_SUPPLIED TEXT_.
It seems that British audiences are going to have to wait for over a year before getting the chance to endorse or modify that rapture. So, meanwhile, what is the new Concerto like? Attempting to describe music to readers who have yet to hear it is, at best, a tricky business, and, at worst, can be seriously misleading; but here goes. It begins with a clang of tubular bells and a sustained high, solo violin E, a musical question mark: what now? Unusually, it turns out to be the cadenza; but a cadenza cast in the form of a jagged recitative with many orchestral urgings and amplifications, as if straining to attain a more sustained forward momentum – which, over a sequence of lumbering bass figures, it does for a time, before falling away into a profound calm.

What now emerges is a slow aria of arching violin phrases against a tenderly rocking string accompaniment – the rockings twice transferred to the foreground of the texture as tutti-like punctuations of the evolving solo line, which ultimately ascends and freezes once more on that questioning high E. This time, the answer that unfolds is a fast tarantella-like finale, with incessant triplets galloping through a number of contrasting episodes, ranging from the ebulliant to the faintly sinister, climaxing, then running down as the high E emerges yet again. The bells clang and the circuit is complete.

The stopwatch reads 17 minutes, which is on the short side of most standard repertory concertos. But the work's overall form and apparently straightforward unfolding are so well balanced, and, as repeated listening gradually reveals, so subtle in melodic cross-connections, so rich in harmony and resourceful in scoring, that it does not feel short. And it does feel at least like a potential repertory piece – a hunch one pronounces the more confidently given the already ubiquitous performance history of around a dozen of Knussen's previous scores, from the modest tally of some 35 that have survived his recurrent revisions and exiguous castings-out over the years.

_ENTRIES PROVIDED_.
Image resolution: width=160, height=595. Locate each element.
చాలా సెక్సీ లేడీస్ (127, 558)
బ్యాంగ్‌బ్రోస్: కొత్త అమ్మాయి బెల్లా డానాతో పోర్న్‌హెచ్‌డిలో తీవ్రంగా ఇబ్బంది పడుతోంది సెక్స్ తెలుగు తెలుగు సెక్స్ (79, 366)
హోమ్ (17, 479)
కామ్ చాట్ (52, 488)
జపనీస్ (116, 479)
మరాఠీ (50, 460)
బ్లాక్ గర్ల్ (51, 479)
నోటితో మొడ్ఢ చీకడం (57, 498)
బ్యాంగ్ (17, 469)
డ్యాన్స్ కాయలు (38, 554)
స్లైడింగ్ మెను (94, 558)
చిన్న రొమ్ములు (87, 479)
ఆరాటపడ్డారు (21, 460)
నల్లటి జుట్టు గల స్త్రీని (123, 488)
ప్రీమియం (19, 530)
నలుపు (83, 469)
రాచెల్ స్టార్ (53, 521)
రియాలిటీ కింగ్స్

_EXERCISE DESCRIPTION_. Can you print the full passage about Knussen's new Concerto, word for word, from start to finish?

_OUTPUT_.
It seems that British audiences are going to have to wait for over a year before getting the chance to endorse or modify that rapture. So, meanwhile, what is the new Concerto like? Attempting to describe music to readers who have yet to hear it is, at best, a tricky business, and, at worst, can be seriously misleading; but here goes. It begins with a clang of tubular bells and a sustained high, solo violin E, a musical question mark: what now? Unusually, it turns out to be the cadenza; but a cadenza cast in the form of a jagged recitative with many orchestral urgings and amplifications, as if straining to attain a more sustained forward momentum – which, over a sequence of lumbering bass figures, it does for a time, before falling away into a profound calm.

What now emerges is a slow aria of arching violin phrases against a tenderly rocking string accompaniment – the rockings twice transferred to the foreground of the texture as tutti-like punctuations of the evolving solo line, which ultimately ascends and freezes once more on that questioning high E. This time, the answer that unfolds is a fast tarantella-like finale, with incessant triplets galloping through a number of contrasting episodes, ranging from the ebulliant to the faintly sinister, climaxing, then running down as the high E emerges yet again. The bells clang and the circuit is complete.

The stopwatch reads 17 minutes, which is on the short side of most standard repertory concertos. But the work's overall form and apparently straightforward unfolding are so well balanced, and, as repeated listening gradually reveals, so subtle in melodic cross-connections, so rich in harmony and resourceful in scoring, that it does not feel short. And it does feel at least like a potential repertory piece – a hunch one pronounces the more confidently given the already ubiquitous performance history of around a dozen of Knussen's previous scores, from the modest tally of some 35 that have survived his recurrent revisions and exiguous castings-out over the years.